### WHAT THIS TASK INVOLVES
Omit all pictures, and print word for word only the lines from the one containing "The height and" through the end of the data.

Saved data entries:

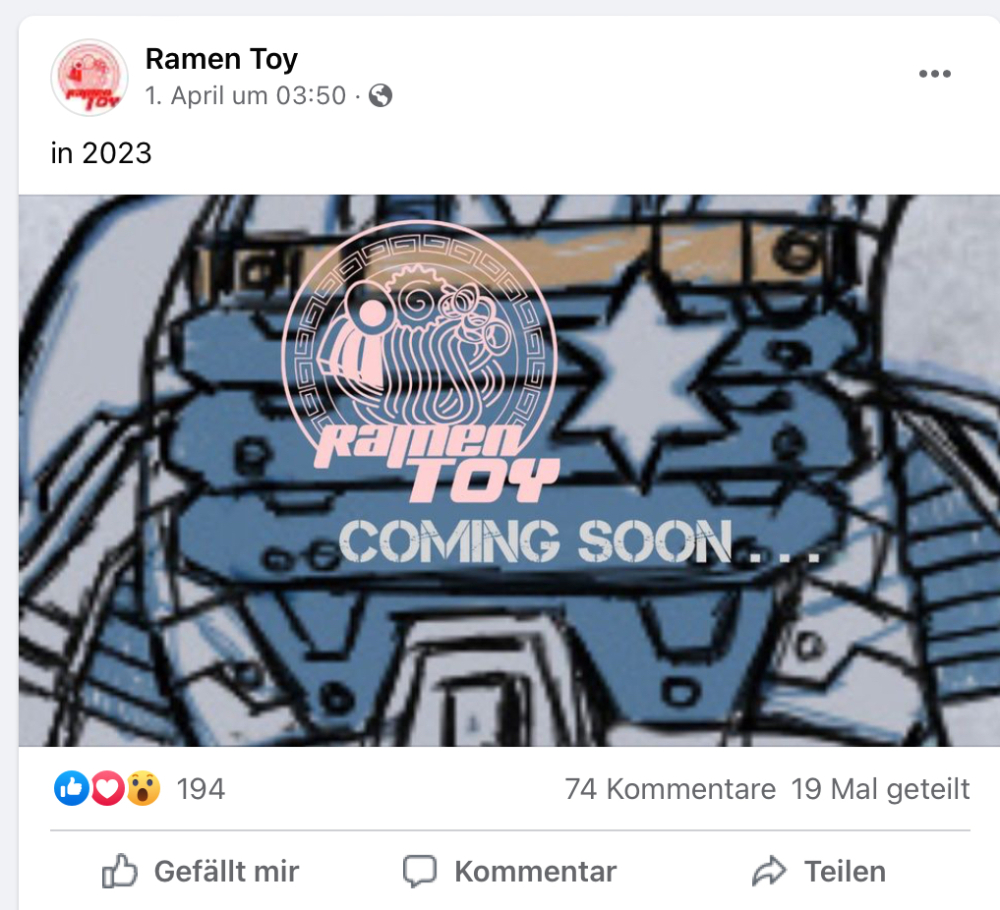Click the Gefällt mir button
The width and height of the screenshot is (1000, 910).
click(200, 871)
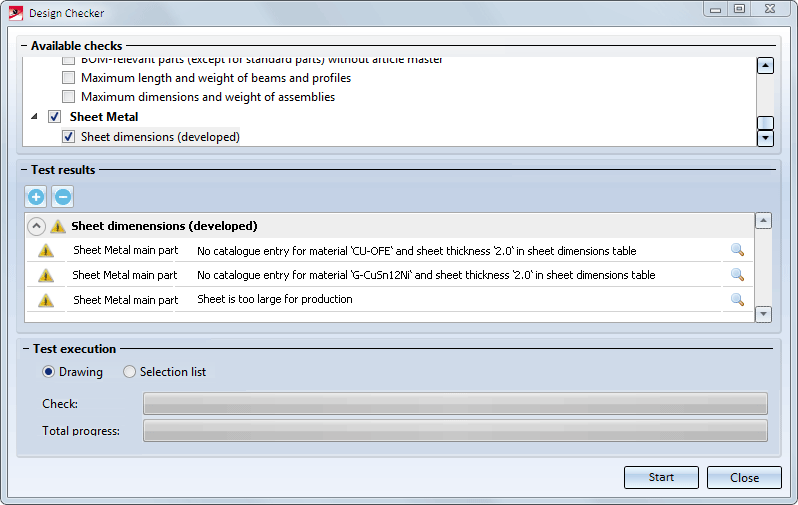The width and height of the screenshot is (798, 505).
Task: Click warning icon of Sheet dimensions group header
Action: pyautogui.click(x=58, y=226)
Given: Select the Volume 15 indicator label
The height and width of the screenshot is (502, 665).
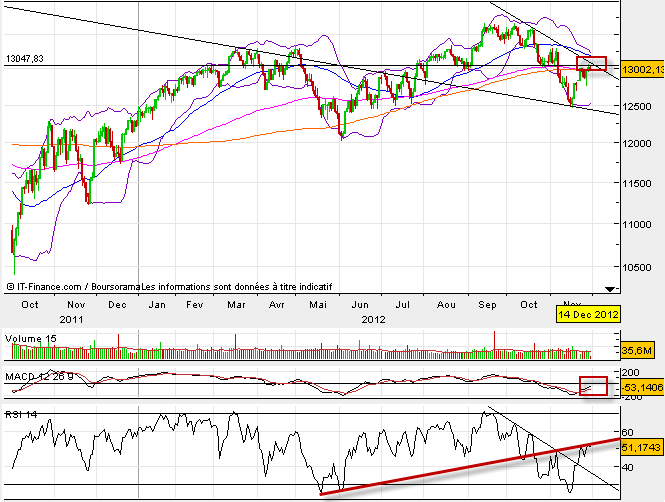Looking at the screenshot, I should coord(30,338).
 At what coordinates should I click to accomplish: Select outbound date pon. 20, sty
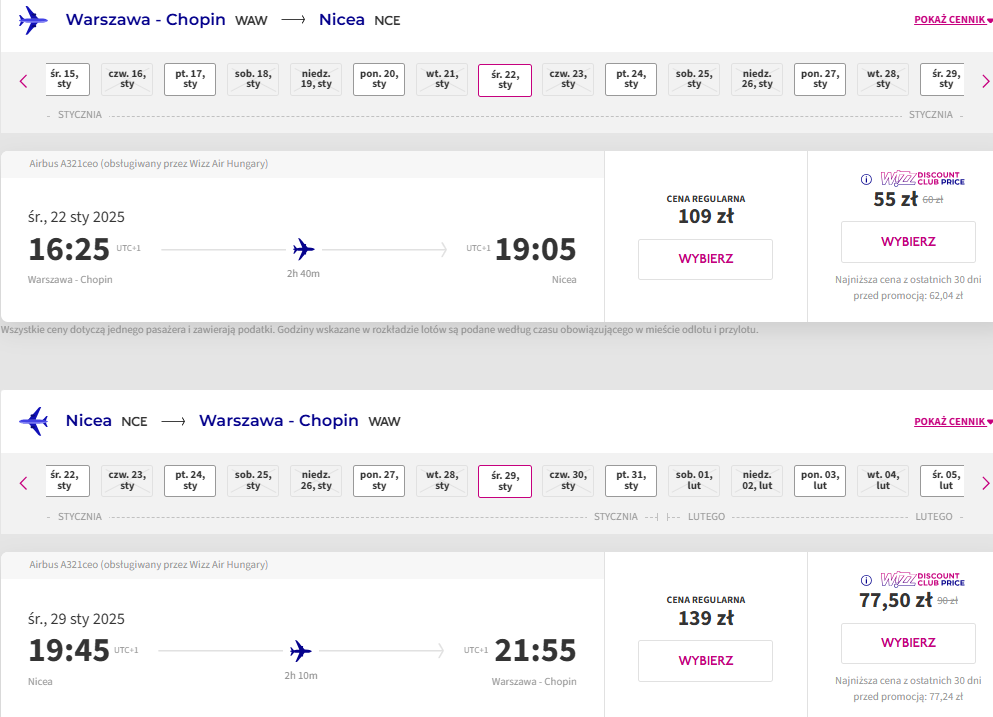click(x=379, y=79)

### TASK SOLUTION
The height and width of the screenshot is (502, 665).
Looking at the screenshot, I should coord(30,338).
 At what coordinates should I click to accomplish: Select outbound date pon. 20, sty
click(x=379, y=79)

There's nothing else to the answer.